L’homme de foi a vécu le traumatisme de l’attentat djihadiste du 14 juillet 2016 à travers le récit des victimes. « L’horreur, je l’ai découverte à la télévision. En étant très vite saisi par le drame : je connaissais l’une des personnes décédées. Son mari vient encore régulièrement prier. Il m’arrive de rencontrer ses enfants. Dans leur regard, c’est leur mère que je vois ».

Le douloureux fardeau des amalgames

Pour tenir, il a fallu que la communauté niçoise soit forte et solidaire : « les musulmans d’ici ont été très présents les uns pour les autres. J’ai fait tout mon possible, avec un soutien spirituel, avec un accompagnement dans les hommages mais aussi pour les cérémonies d’inhumation ». Selon Le Figaro, ce crime de masse a compté parmi ses victimes un tiers de personnes musulmanes.

Cependant, cette tragédie n’a pas empêché les fidèles d’être pointés du doigt sur la Côte d’Azur. « Plusieurs femmes voilées se sont fait insulter, voire agresser dans la rue », souligne l’imam. Le deuil des familles a été altéré par des injures : « certaines ont été traitées de ‘terroristes’. Alors qu’elles venaient de perdre un enfant, vous imaginez ? C’était la double peine ».

La foi pour accompagner la guérison

Depuis 2016, « chacun a dû mener un parcours de guérison difficile. Mais pour nous, la religion est un pilier, un bouclier ». Abdelkader Sadouni précise : « beaucoup honorent leurs proches en offrant des repas, en leur mémoire.
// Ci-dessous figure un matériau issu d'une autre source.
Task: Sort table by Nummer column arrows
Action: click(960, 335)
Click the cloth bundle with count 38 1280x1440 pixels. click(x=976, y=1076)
Parmi nos croyances, il y a celle de faire vivre les disparus par le don de soi et par l’aumône ».

Sans jamais se départir d’une certaine lumière : « nous considérons être destinés à un monde éternel, la mort n’est pas une fin en soi. On ne peut évidemment plus voir et toucher nos disparus. Mais ils sont là. Et s’ils pouvaient parler, ils nous diraient de vivre au moins pour eux ».

Ce dossier éditorial a été préparé et réalisé par Nice-Presse en amont des commémorations, début juin, pour une publication ce 14 juillet 2026.